_DESCRIPTION OF THE TASK_
Update the listing from the line with "Click the 'Pregunta 1' question header" to the line with "Action: coord(194,243)" by replacing "question header" with "section header", and keep everything else the same. Return only those lines, without the pictures.

[Rows from a screen grounding dataset]
%%

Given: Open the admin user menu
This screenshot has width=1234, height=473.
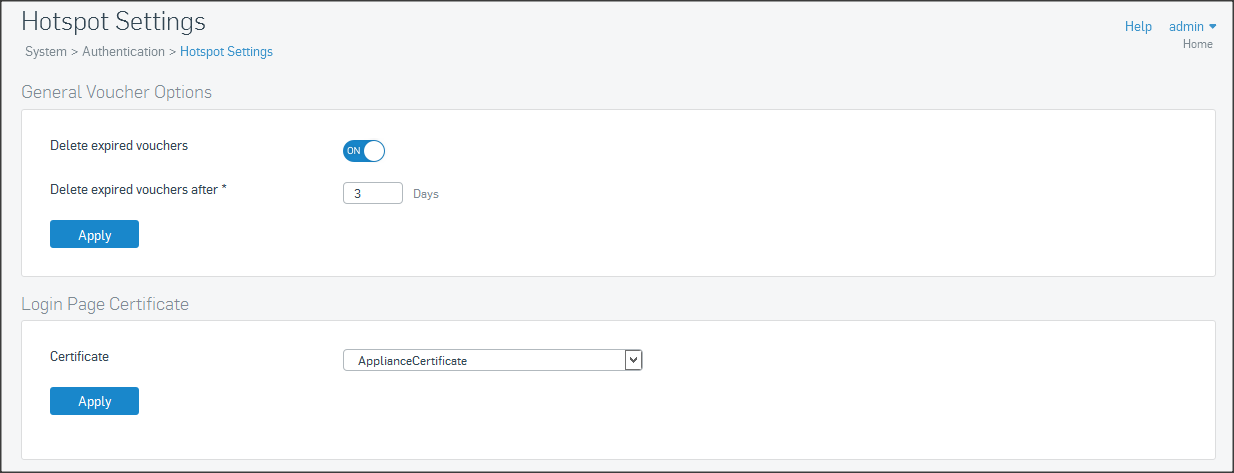Looking at the screenshot, I should pos(1186,27).
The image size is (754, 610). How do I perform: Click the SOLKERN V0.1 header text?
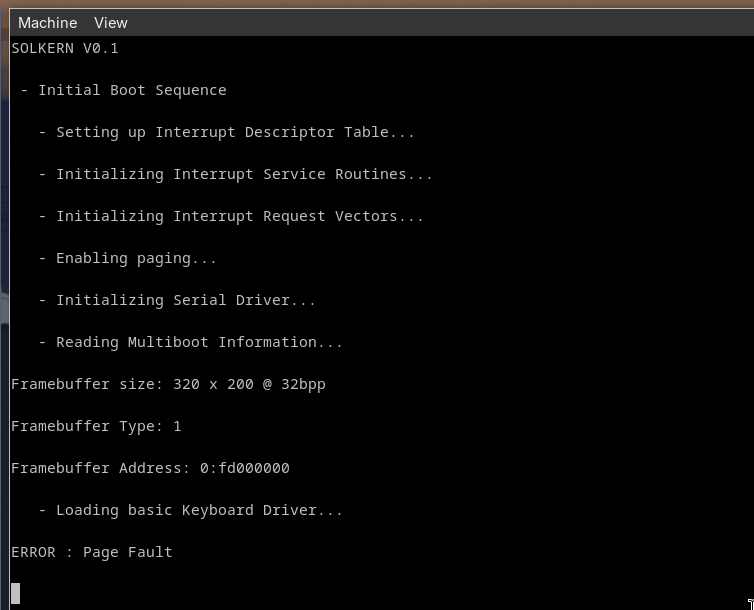click(x=64, y=48)
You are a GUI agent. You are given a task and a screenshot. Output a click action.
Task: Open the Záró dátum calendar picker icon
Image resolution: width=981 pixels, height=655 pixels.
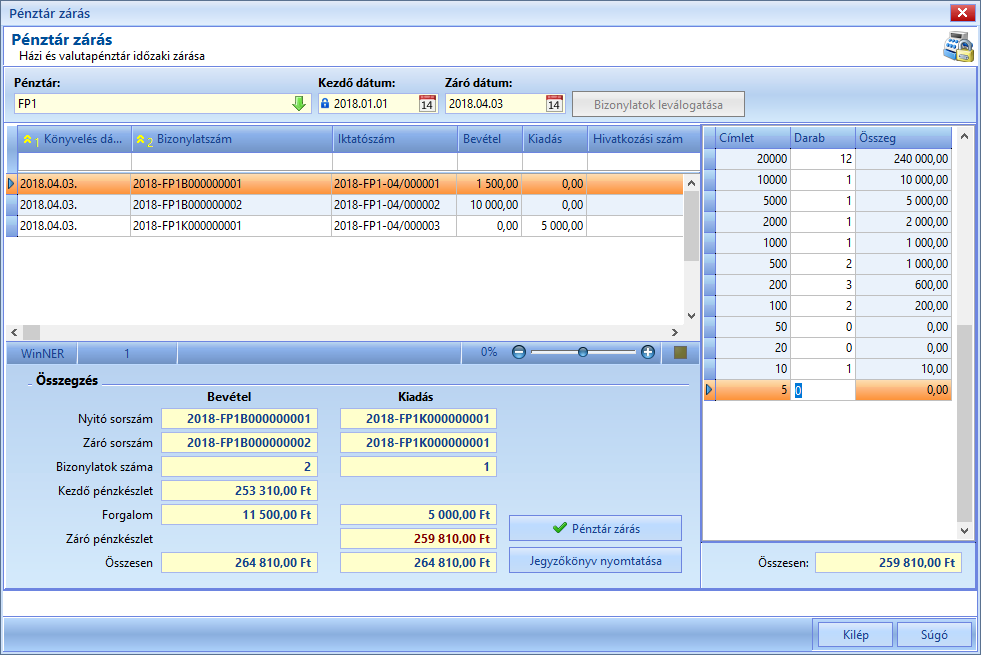pos(554,104)
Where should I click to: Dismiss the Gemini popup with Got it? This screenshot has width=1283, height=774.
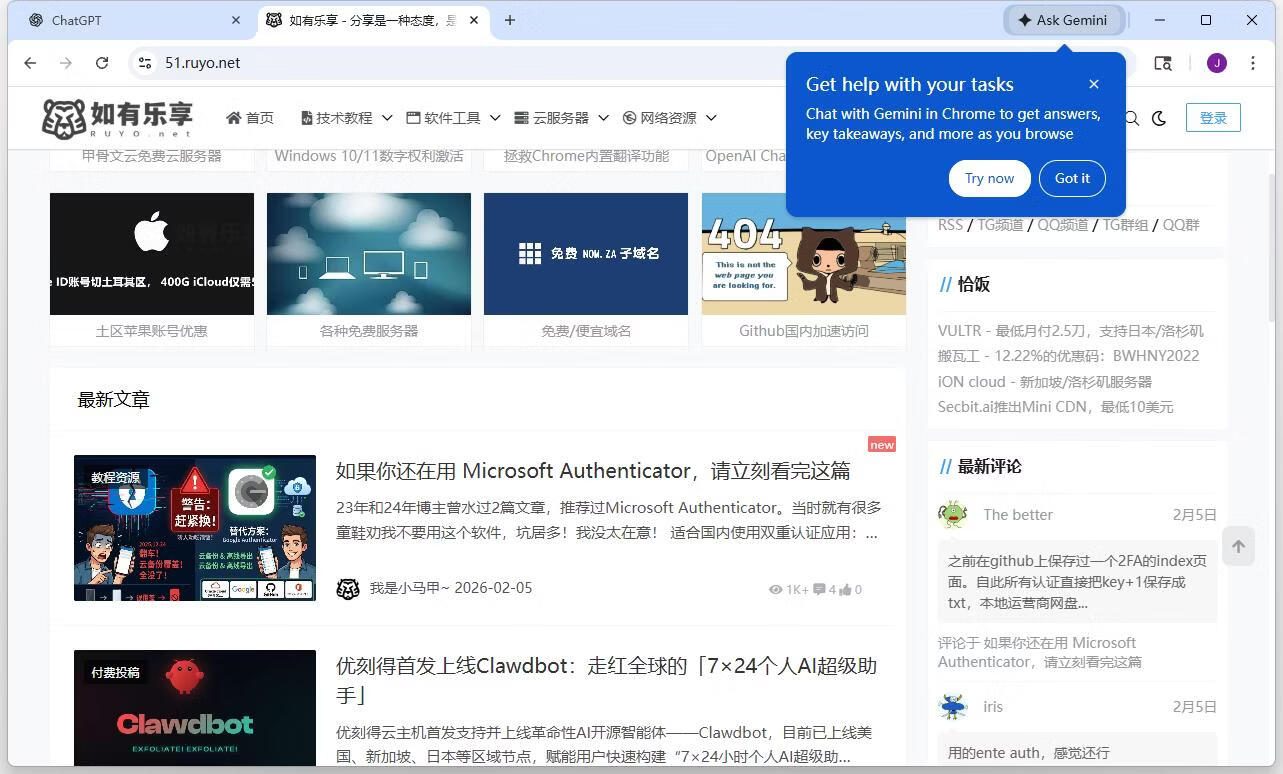(1072, 178)
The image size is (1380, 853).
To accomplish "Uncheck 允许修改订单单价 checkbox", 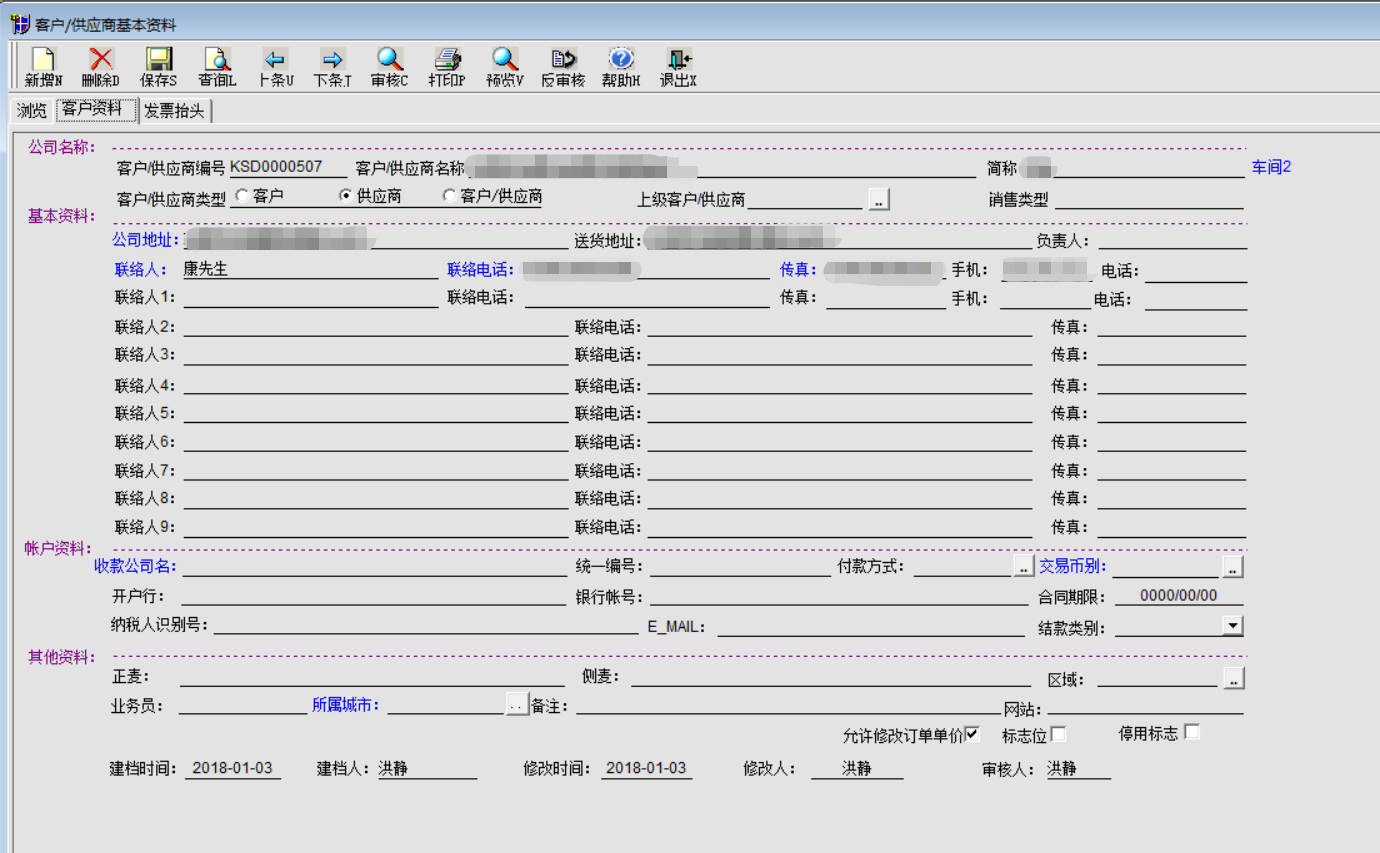I will tap(972, 735).
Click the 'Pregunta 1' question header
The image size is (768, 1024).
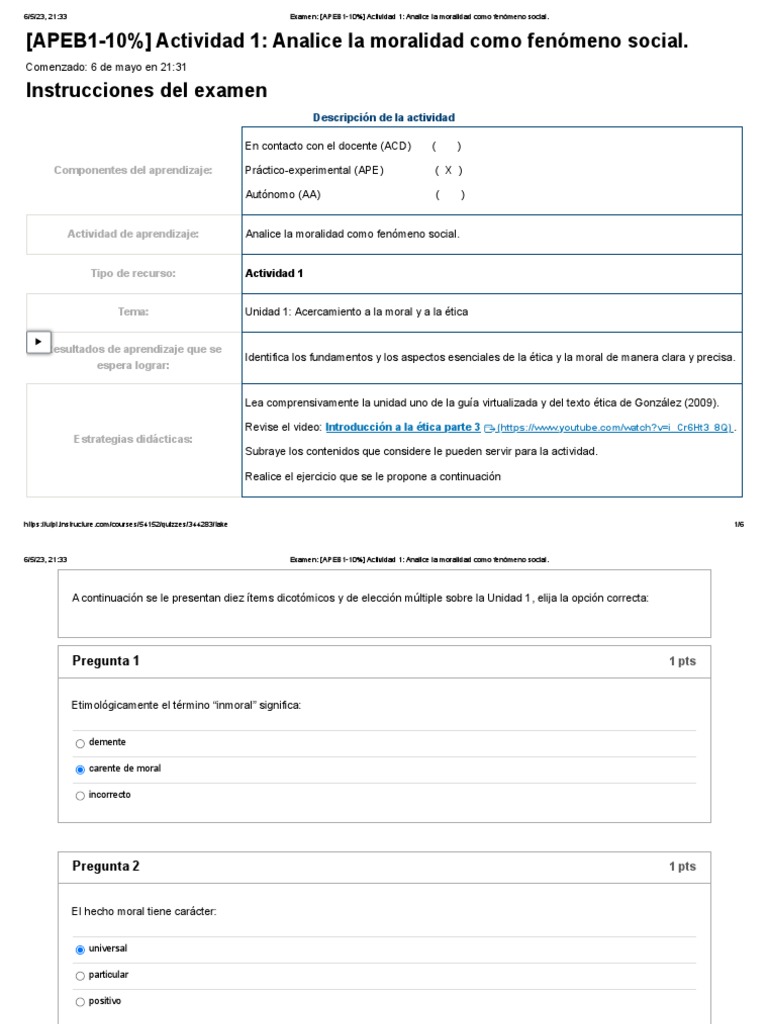(106, 661)
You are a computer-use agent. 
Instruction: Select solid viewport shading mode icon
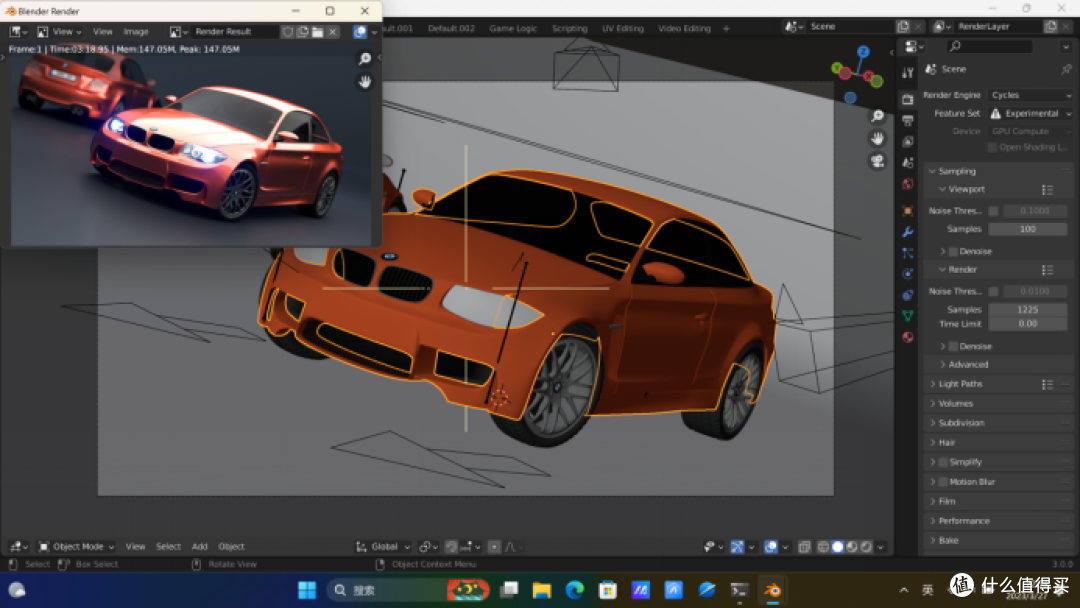[838, 547]
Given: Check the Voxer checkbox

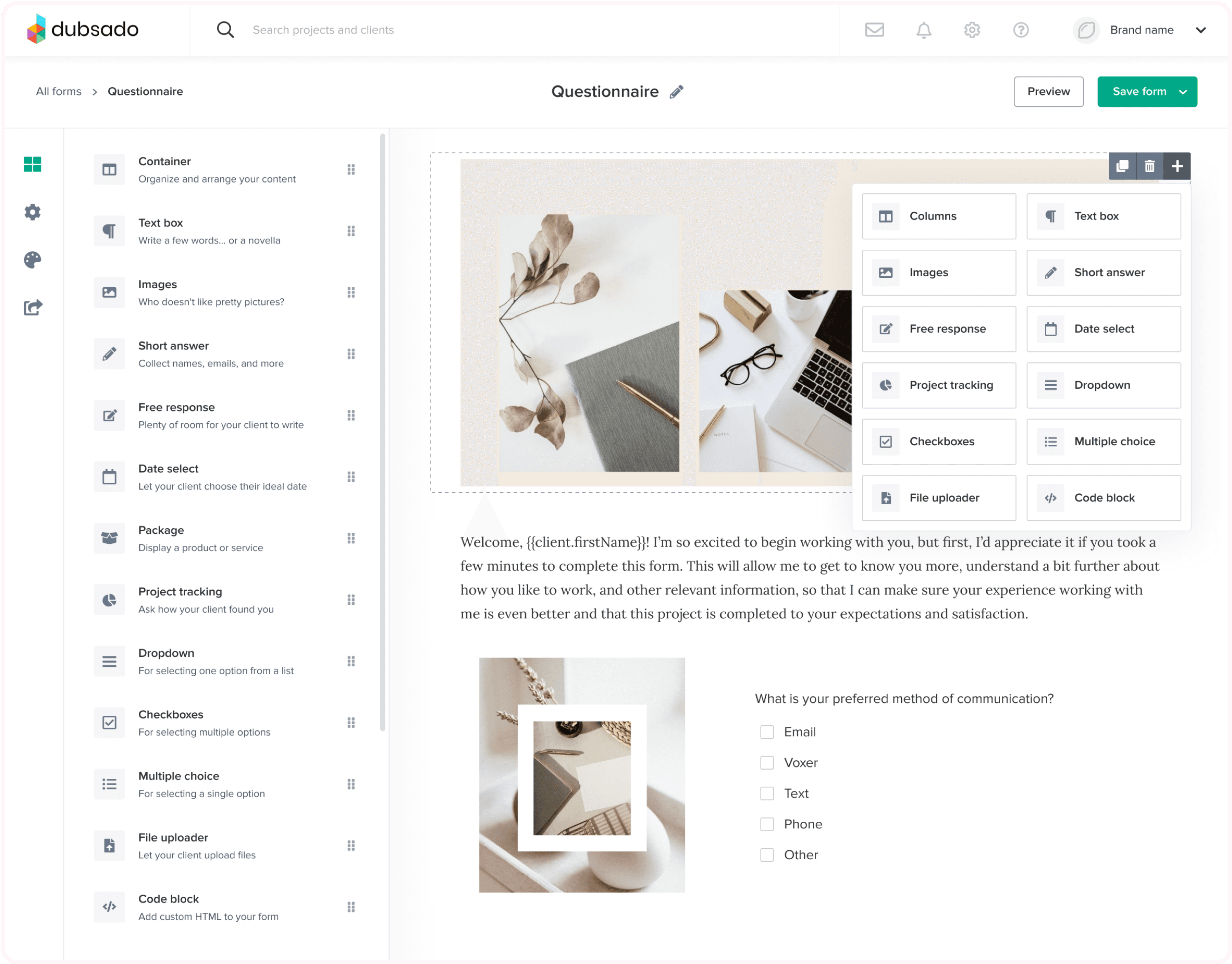Looking at the screenshot, I should [767, 763].
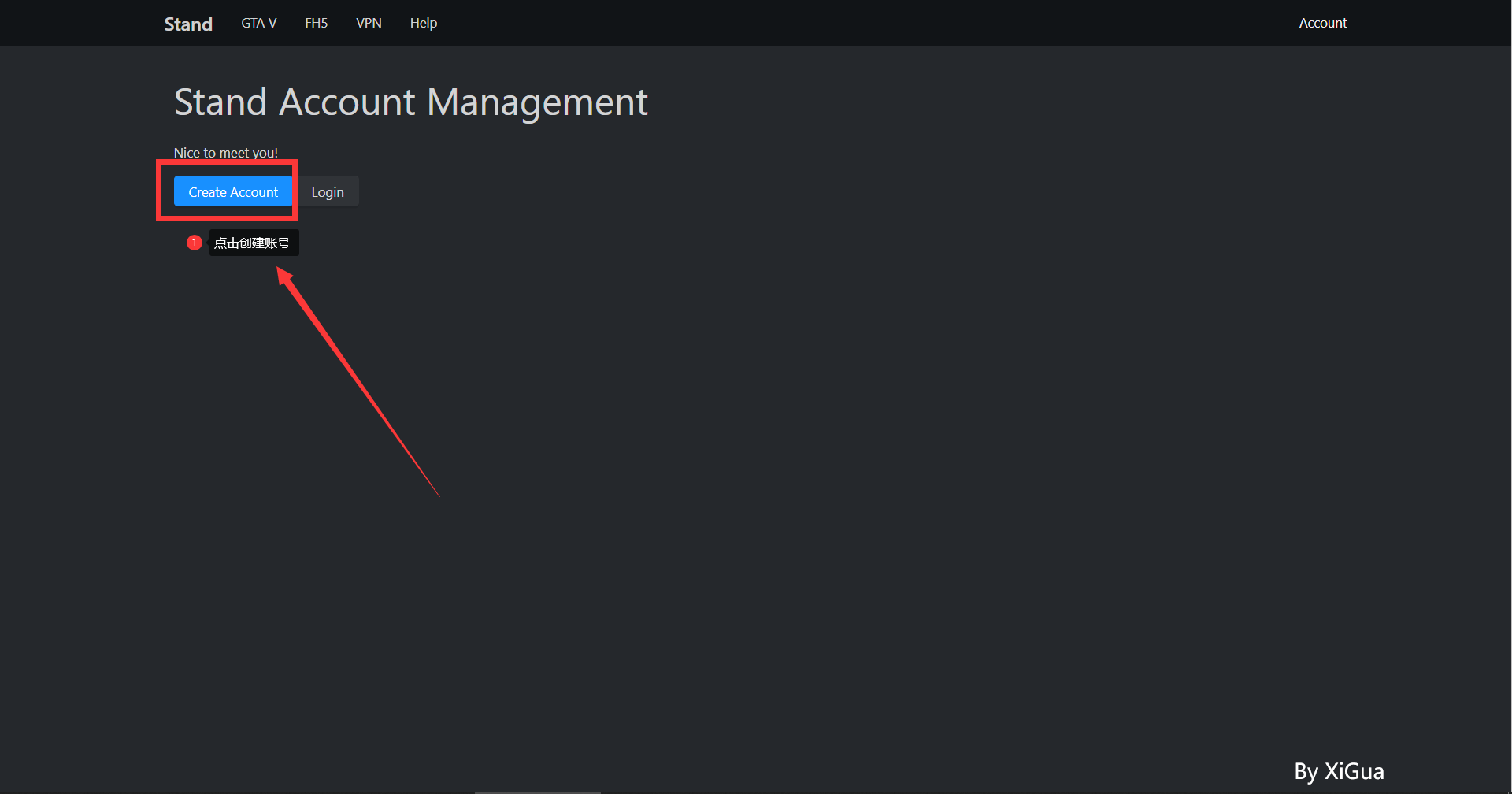Screen dimensions: 1512x794
Task: Click the red numbered step badge 1
Action: coord(194,243)
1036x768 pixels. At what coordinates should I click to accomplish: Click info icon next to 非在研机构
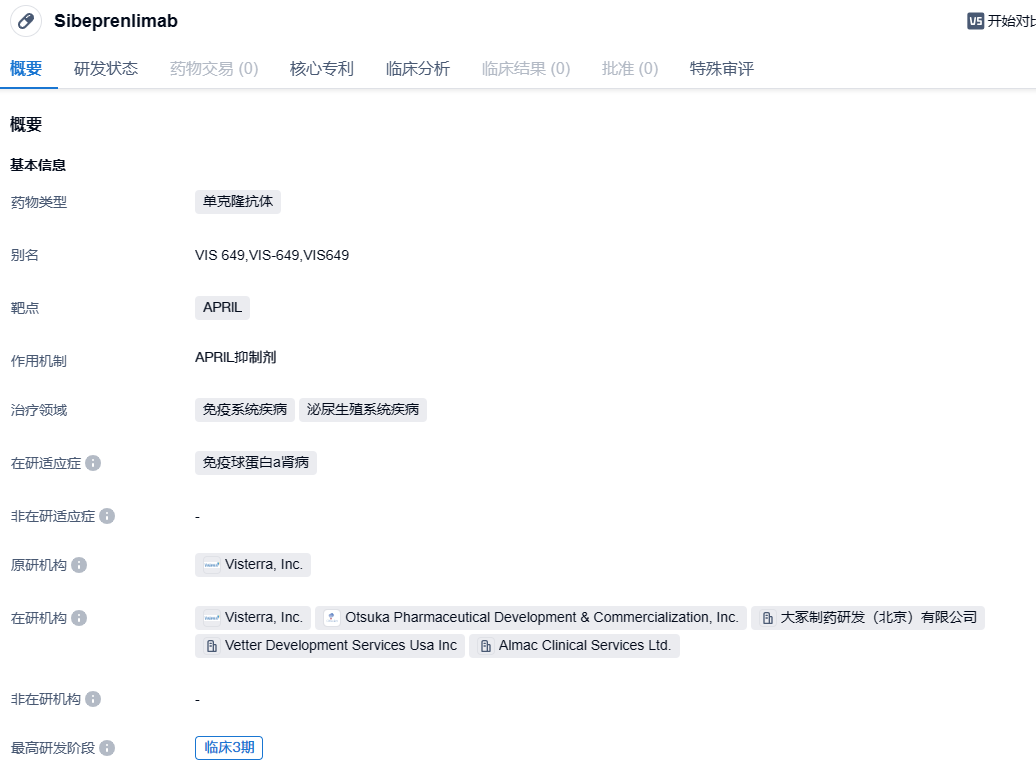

%%

_COMPLETED TASK_
Click the 'Pregunta 1' section header
The image size is (768, 1024).
(106, 661)
You are a computer-use agent. 
Instruction: Select solid viewport shading mode icon
[838, 547]
Given: Check the Voxer checkbox

Looking at the screenshot, I should [767, 763].
Screen dimensions: 1512x794
Task: Click the red numbered step badge 1
Action: coord(194,243)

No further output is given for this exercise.